In the twenty-first century landscape, firms must compete in a complex and challenging context that is being transformed by many factors, from globalization, technology development, and increasingly rapid diffusion of new technology, to the development and use of knowledge (Jackson, Hitt & Denisi, 2003).The need to accomplish international markets development with sophisticated and diverse customer requirements and at the same time put into practice global purchasing strategies exploiting worldwide supplier market opportunities are influencing the way production and logistics networks have to be configured and managed.

Moreover, nowadays the fragmentation of the productive processes and multi-location of the activities have acquired relevancy. This implies that agents integrating the global supply chain (i.e. distributors, original equipment manufacturers, manufacturers, suppliers and logistic operators, etc.) have to carry out new operations and supply strategies over the national borders to reach optimal levels of quality, flexibility and cost. It affects in the design of the productive and logistic system, as well as the associated supplier network design.

The production and logistic system strategy or Operations Strategy has to be aligned with the Business product/market Strategy (Monczka, Handfield, Guinipero & Patterson, 2009). In this context, the production and logistic system strategy conditions the decisions and reengineering projects to be carried out in a company in the medium and short term to improve the competitive advantage of the supply chain. Operations strategy has to gain more effectiveness and efficiency over operations resources through defining and implementing suitable supply strategy decisions, managing the tangible resources, and developing operations capabilities in order to reach the performance objectives of the market requirements.

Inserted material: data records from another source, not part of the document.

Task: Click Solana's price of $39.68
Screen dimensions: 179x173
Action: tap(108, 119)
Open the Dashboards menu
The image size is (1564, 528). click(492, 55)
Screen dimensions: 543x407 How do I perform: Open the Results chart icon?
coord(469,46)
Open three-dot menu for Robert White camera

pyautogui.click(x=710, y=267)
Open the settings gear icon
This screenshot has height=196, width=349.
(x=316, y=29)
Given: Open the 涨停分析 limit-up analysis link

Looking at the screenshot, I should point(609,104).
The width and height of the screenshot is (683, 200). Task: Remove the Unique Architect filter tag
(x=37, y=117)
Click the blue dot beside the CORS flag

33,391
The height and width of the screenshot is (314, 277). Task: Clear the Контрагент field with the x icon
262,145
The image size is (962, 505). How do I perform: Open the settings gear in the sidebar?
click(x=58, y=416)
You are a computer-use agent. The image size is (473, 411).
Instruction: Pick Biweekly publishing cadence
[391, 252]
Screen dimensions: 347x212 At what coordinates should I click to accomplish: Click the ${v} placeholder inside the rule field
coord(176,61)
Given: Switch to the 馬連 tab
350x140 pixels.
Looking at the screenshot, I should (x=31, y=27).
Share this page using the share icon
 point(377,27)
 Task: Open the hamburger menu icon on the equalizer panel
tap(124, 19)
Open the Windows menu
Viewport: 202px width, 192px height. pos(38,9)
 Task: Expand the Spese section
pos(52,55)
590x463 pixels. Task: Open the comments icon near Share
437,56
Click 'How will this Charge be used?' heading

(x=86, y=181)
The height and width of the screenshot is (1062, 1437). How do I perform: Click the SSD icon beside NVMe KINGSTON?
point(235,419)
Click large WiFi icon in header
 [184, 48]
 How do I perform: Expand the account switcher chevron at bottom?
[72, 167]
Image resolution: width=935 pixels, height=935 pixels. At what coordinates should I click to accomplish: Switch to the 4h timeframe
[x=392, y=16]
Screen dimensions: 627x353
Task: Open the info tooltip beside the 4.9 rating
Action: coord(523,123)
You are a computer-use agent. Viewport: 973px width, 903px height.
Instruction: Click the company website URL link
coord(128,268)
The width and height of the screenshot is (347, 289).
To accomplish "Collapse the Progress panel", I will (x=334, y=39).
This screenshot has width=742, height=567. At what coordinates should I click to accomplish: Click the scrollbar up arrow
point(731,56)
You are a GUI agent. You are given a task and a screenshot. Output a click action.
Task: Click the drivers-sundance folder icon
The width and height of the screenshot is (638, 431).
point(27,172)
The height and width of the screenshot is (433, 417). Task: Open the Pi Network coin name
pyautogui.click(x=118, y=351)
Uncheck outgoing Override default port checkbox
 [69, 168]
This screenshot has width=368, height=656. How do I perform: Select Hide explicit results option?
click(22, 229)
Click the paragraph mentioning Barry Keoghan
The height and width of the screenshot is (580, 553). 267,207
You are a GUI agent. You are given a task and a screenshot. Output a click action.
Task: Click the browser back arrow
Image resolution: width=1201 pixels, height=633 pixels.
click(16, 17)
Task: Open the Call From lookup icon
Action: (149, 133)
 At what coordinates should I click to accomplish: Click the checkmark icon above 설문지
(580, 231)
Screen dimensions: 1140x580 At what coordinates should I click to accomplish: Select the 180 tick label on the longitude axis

This paper presents an empirical study developed in a global Tier 2 with multiple O.E.M requirements. Firstly, in the literature review the supply chain management, supply strategies and supply chain agents’ classification are exposed, as well as the research question. Secondly, the researchers describe the case study and finally the conclusions are stated.

2. Literature Review

The APICS Dictionary (Blackstone & Cox, 2004) describes the supply chain as the processes from the initial raw materials to the ultimate consumption of the finished product, via different agents (suppliers, manufacturing plants, warehouses, customers, etc.). Supply Chain Management coordinates and integrates all activities of planning, sourcing, manufacturing and delivery. Over the past few decades, supply chain integration efforts have been fostered by tools and concepts which, while the names have changed, are all designed to reduce variance and waste within the organization as well as the inter-organizational network (Birou, Germain & Christensen, 2011). Stevens (1989) proposed a model to integrate the material flow. The model proposes that companies should integrate internally their logistics activities with the activities of other functional units, such as Purchasing, Production and Distribution. Once this internal integration is achieved, it is extended to other supply chain members, such as customers and suppliers. The external integration among organizations aims to achieve competitive enterprises, because competition in the future will be between global supply chains, and no longer between single companies as has been the case (Christopher & Towill, 2001; Cox, 1999). Nevertheless, it needs changing traditional organizational structures and attitude among organizations (Alpander & Carroll, 1995).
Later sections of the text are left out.